> [BRIEF]:
Without skipping a line, reproduce the entries exactly.

══ EXCERPTED DATA ══

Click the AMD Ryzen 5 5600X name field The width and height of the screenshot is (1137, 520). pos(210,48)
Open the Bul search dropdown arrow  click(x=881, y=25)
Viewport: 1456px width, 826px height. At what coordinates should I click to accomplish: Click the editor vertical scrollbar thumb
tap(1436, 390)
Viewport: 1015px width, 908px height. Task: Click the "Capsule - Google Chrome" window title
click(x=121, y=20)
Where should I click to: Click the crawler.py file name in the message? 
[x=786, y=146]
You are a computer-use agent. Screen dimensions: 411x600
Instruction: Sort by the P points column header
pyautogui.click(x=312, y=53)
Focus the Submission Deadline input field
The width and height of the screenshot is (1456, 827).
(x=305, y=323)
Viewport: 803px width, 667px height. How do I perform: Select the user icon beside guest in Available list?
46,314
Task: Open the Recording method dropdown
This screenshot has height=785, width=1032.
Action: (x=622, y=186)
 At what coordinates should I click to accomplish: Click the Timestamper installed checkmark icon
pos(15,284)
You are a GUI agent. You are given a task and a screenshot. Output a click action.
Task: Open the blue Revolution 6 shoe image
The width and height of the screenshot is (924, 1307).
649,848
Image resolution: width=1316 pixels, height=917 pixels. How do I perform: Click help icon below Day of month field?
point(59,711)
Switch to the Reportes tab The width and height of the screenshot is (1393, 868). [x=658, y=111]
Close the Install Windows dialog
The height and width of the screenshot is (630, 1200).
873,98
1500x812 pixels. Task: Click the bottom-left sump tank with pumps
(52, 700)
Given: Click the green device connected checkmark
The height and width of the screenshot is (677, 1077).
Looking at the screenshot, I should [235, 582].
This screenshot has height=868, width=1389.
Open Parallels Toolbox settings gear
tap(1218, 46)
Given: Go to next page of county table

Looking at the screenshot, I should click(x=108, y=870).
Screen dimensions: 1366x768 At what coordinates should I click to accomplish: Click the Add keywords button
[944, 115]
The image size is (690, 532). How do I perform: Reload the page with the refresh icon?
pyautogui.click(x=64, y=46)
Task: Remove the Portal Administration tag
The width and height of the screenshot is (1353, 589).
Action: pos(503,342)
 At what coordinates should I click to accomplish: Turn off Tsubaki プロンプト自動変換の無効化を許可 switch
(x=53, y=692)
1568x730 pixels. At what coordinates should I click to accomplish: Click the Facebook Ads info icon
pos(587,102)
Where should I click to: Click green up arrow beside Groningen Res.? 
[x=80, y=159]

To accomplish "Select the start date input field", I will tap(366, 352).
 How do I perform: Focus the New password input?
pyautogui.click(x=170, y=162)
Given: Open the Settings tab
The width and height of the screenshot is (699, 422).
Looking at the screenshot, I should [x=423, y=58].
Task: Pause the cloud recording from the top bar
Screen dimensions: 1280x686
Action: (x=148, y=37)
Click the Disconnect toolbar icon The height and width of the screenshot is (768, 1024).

═══

> [RESULT]:
Click the AMD Ryzen 5 5600X name field The width and height of the screenshot is (1137, 520). pos(210,48)
Open the Bul search dropdown arrow  click(x=881, y=25)
Viewport: 1456px width, 826px height. At what coordinates should I click to accomplish: Click the editor vertical scrollbar thumb
tap(1436, 390)
Viewport: 1015px width, 908px height. Task: Click the "Capsule - Google Chrome" window title
click(x=121, y=20)
Where should I click to: Click the crawler.py file name in the message? 
[x=786, y=146]
You are a computer-use agent. Screen dimensions: 411x600
Instruction: Sort by the P points column header
pyautogui.click(x=312, y=53)
Focus the Submission Deadline input field
The width and height of the screenshot is (1456, 827).
(x=305, y=323)
Viewport: 803px width, 667px height. How do I perform: Select the user icon beside guest in Available list?
46,314
Task: Open the Recording method dropdown
This screenshot has height=785, width=1032.
Action: (x=622, y=186)
 At what coordinates should I click to accomplish: Click the Timestamper installed checkmark icon
pos(15,284)
You are a GUI agent. You are given a task and a screenshot. Output a click action.
Task: Open the blue Revolution 6 shoe image
The width and height of the screenshot is (924, 1307).
649,848
Image resolution: width=1316 pixels, height=917 pixels. How do I perform: Click help icon below Day of month field?
point(59,711)
Switch to the Reportes tab The width and height of the screenshot is (1393, 868). [x=658, y=111]
Close the Install Windows dialog
The height and width of the screenshot is (630, 1200).
873,98
1500x812 pixels. Task: Click the bottom-left sump tank with pumps
(52, 700)
Given: Click the green device connected checkmark
The height and width of the screenshot is (677, 1077).
Looking at the screenshot, I should [235, 582].
This screenshot has height=868, width=1389.
Open Parallels Toolbox settings gear
tap(1218, 46)
Given: Go to next page of county table

Looking at the screenshot, I should click(x=108, y=870).
Screen dimensions: 1366x768 At what coordinates should I click to accomplish: Click the Add keywords button
[944, 115]
The image size is (690, 532). How do I perform: Reload the page with the refresh icon?
pyautogui.click(x=64, y=46)
Task: Remove the Portal Administration tag
The width and height of the screenshot is (1353, 589).
Action: pos(503,342)
 At what coordinates should I click to accomplish: Turn off Tsubaki プロンプト自動変換の無効化を許可 switch
(x=53, y=692)
1568x730 pixels. At what coordinates should I click to accomplish: Click the Facebook Ads info icon
pos(587,102)
Where should I click to: Click green up arrow beside Groningen Res.? 
[x=80, y=159]

To accomplish "Select the start date input field", I will tap(366, 352).
 How do I perform: Focus the New password input?
pyautogui.click(x=170, y=162)
Given: Open the Settings tab
The width and height of the screenshot is (699, 422).
Looking at the screenshot, I should [x=423, y=58].
Task: Pause the cloud recording from the top bar
Screen dimensions: 1280x686
Action: (x=148, y=37)
Click the Disconnect toolbar icon The height and width of the screenshot is (768, 1024).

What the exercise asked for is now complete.